When thinking to go far, travel light.
The above words have proven to me to be sound advice both spiritually, and in terms of packing boxes. One learns much of oneself when the time comes to decide what to take to keep, and what to leave behind.
As I am packing my current household up in preparation for my soon-upcoming move back to Sweden, I end up sorting my kitchenware. One of the reasons for that is that while I have lived in places with electric-plate, gas or glass-ceramic stovetops, my boyfriend’s flat has an induction stove, and thus a lot of my much-loved hard-anodized aluminium professional cookware won’t work on it.

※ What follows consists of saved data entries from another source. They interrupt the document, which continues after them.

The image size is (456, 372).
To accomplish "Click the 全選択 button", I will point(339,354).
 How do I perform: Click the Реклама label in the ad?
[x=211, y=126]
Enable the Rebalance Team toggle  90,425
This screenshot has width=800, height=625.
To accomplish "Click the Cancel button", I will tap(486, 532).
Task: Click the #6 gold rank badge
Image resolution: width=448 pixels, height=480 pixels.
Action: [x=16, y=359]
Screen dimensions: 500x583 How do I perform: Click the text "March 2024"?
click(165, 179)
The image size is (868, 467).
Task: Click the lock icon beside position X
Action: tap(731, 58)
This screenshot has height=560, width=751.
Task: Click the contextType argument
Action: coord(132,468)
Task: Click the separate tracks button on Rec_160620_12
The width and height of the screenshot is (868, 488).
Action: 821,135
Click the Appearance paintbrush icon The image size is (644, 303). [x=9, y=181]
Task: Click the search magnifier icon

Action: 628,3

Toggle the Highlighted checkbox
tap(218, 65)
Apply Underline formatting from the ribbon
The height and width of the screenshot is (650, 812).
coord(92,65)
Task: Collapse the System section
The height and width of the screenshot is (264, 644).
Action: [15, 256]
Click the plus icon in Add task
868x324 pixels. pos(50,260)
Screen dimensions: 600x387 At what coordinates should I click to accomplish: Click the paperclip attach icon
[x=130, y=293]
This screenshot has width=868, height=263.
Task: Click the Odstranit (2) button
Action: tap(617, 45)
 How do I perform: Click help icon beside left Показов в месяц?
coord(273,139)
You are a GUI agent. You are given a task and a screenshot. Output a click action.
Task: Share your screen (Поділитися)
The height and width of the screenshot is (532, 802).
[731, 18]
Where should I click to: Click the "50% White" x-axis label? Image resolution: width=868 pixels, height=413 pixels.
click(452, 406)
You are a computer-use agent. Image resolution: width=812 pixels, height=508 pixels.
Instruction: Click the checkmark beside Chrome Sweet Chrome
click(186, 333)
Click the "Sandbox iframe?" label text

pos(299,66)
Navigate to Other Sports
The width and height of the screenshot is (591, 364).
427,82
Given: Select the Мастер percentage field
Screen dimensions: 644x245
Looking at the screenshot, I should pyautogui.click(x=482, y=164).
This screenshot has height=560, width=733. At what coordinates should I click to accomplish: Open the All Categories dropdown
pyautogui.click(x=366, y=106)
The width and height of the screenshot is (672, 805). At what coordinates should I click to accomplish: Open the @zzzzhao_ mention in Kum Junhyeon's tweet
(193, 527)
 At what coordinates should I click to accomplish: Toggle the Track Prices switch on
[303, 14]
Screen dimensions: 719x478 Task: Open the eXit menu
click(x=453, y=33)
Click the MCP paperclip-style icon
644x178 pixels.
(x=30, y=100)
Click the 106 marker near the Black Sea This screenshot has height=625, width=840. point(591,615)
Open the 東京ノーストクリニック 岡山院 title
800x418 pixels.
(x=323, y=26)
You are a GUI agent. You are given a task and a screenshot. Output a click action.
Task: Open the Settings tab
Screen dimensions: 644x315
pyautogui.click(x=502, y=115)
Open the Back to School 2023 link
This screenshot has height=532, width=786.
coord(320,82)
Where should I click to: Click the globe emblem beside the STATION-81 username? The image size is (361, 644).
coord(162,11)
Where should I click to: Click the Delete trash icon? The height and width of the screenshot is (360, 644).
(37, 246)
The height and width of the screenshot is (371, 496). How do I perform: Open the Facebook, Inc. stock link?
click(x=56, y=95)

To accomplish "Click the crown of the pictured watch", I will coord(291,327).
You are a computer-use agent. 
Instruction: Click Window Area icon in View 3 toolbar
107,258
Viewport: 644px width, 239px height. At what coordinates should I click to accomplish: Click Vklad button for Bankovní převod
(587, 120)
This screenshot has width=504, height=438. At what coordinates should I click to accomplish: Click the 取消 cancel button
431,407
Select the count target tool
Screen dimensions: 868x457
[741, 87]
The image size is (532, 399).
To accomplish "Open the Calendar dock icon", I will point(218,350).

Another reason is that everyone accumulates a lot of unnecessary things while they live anywhere – and while those things are ok to drag around when you aren’t actually going very far, they are cheaper and easier to give or throw away than to ship any significant distance.
The initial conclusion that I make from surveying my little kitchen kingdom is that there are only a number of things there which are important and valuable enough to bother taking along: the beautiful though eclectic knife collection (I am not a fan of buying “a set”, I’d rather pick and choose the ones that strike my fancy), my crystal champagne flutes and hand-blown wine glasses, huge fire-engine red cast iron casserole large enough to feed ten to bursting, hand-painted Japanese bowls and rectangular sushi plates, two tea and one coffee sets, a few plates and an army of imposing face-immersing-sized coffee mugs (given to me by a friend from work a few months ago – her comment was that I’m the only one she knows who needs mugs of coffee that large). My much-adored blue-glazed Alsacian terracotta pot. My grill pan and two frying pans. A couple of soup pots that would work with induction stove. The tall postmodern crystal vase with etched dots that goes with any decor. Two steel mixing bowls and two smaller glass ones. Perhaps also my collection of glass storage jars and my four place-settings of nice cutlery, but that is about it.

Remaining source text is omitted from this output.